▶ **AIM OF THE TASK**
Below are some records; copy each line in them that contains "panel".

[Collected data entries]
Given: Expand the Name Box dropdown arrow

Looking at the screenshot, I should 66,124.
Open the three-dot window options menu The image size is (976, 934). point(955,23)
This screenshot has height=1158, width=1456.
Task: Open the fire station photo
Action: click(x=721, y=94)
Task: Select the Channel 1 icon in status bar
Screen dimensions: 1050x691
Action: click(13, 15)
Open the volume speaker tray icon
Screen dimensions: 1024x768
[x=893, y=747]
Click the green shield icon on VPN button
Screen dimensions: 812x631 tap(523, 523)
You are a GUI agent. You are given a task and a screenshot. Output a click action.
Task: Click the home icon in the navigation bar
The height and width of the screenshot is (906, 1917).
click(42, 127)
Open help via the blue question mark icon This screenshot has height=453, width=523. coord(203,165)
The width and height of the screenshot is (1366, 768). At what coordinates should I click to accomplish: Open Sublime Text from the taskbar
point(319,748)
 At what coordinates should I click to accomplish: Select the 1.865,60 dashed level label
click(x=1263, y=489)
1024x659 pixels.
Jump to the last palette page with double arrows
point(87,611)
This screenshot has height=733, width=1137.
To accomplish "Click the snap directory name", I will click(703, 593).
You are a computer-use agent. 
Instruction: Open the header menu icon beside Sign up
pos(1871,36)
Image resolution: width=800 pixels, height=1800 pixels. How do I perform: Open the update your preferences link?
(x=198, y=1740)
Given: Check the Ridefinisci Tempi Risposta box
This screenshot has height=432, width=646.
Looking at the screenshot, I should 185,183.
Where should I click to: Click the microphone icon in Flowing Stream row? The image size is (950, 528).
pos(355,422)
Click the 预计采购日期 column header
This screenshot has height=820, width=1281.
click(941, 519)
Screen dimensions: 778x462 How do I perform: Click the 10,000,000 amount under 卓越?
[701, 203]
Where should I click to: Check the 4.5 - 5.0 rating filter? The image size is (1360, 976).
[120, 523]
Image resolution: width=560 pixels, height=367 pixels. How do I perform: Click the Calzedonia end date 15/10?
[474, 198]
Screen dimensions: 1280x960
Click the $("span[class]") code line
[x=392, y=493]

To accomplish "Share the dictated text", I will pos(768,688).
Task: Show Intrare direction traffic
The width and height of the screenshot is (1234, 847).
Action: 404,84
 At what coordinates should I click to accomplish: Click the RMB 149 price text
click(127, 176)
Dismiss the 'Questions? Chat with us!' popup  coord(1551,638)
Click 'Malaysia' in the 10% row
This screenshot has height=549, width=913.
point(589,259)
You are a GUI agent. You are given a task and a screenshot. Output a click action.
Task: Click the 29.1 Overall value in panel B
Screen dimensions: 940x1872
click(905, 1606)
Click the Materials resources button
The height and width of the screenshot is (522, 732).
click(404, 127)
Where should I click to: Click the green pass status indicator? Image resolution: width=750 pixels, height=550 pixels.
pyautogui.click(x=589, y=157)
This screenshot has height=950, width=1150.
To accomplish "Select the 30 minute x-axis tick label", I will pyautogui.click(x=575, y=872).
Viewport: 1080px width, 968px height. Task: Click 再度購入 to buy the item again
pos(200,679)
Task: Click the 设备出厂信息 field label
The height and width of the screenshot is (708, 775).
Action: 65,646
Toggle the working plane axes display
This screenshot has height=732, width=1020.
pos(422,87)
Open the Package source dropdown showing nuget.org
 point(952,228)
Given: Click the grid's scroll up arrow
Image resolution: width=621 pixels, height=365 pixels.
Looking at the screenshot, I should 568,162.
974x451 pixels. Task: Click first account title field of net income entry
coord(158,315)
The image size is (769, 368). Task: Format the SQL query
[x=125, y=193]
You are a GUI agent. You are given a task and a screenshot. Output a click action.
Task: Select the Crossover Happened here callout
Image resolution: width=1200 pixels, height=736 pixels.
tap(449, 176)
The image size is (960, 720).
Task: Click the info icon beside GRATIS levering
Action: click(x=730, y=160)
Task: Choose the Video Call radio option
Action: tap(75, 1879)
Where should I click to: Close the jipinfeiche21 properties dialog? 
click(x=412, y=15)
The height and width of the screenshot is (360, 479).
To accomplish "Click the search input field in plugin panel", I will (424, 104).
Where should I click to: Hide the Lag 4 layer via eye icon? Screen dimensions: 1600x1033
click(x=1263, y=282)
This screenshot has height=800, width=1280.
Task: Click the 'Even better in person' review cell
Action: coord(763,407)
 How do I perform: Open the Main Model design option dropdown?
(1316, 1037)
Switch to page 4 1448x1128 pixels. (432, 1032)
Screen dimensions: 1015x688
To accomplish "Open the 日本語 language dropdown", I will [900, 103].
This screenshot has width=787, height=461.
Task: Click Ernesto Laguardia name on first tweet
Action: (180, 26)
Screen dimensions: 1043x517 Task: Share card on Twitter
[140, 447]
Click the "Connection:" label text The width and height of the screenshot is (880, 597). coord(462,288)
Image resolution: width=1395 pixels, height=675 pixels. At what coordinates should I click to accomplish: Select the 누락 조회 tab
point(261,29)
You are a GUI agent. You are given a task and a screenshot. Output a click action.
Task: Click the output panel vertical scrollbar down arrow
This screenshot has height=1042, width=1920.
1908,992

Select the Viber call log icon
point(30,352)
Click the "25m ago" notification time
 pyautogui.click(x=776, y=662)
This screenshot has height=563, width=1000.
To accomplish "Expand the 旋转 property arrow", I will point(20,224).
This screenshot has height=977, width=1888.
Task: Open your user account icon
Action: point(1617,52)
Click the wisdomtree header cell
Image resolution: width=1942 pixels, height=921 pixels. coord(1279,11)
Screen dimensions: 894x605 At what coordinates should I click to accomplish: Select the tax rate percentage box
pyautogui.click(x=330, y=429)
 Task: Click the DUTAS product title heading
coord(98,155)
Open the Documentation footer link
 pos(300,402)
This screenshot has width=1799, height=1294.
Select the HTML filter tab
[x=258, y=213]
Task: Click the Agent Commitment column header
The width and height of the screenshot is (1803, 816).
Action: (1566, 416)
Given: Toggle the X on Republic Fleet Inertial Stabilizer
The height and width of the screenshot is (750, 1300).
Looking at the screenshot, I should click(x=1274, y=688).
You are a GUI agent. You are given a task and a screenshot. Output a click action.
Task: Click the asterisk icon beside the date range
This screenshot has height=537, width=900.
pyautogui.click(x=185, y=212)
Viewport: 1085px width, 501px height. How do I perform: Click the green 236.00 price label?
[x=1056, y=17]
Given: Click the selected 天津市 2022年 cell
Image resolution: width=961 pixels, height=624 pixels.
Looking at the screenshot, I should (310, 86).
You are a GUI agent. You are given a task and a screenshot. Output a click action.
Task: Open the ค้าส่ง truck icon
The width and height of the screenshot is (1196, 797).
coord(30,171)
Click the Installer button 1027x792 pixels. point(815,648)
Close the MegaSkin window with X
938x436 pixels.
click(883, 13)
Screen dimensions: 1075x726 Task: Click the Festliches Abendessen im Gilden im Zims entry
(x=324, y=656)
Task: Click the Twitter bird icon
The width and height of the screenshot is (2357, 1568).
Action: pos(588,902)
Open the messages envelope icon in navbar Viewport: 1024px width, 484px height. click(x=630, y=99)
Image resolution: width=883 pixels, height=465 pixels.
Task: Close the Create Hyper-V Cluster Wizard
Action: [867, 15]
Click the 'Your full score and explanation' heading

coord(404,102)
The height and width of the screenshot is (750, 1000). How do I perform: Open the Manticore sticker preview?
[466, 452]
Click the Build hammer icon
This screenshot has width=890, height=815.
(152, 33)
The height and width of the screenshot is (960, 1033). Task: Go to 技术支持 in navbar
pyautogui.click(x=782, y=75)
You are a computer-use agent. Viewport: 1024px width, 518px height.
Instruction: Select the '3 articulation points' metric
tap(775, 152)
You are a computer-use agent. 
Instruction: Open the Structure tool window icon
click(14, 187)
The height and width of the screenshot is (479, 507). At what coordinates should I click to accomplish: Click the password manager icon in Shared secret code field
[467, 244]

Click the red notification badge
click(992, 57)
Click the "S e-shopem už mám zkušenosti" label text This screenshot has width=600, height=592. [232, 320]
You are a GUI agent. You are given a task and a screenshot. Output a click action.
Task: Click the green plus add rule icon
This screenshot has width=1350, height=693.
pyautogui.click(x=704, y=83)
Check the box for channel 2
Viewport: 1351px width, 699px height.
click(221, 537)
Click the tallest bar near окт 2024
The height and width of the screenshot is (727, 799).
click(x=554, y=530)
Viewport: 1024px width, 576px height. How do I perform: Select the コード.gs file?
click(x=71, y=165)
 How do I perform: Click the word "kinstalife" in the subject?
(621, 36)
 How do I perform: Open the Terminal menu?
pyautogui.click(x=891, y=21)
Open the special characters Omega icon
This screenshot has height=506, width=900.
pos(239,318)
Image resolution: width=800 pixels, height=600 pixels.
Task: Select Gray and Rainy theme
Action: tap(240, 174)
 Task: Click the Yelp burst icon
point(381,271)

▶ **RESPONSE AREA**
Task: Click the 29.1 Overall value in panel B
To accomplish "Click the search input field in plugin panel", I will (424, 104).
Task: Click the output panel vertical scrollbar down arrow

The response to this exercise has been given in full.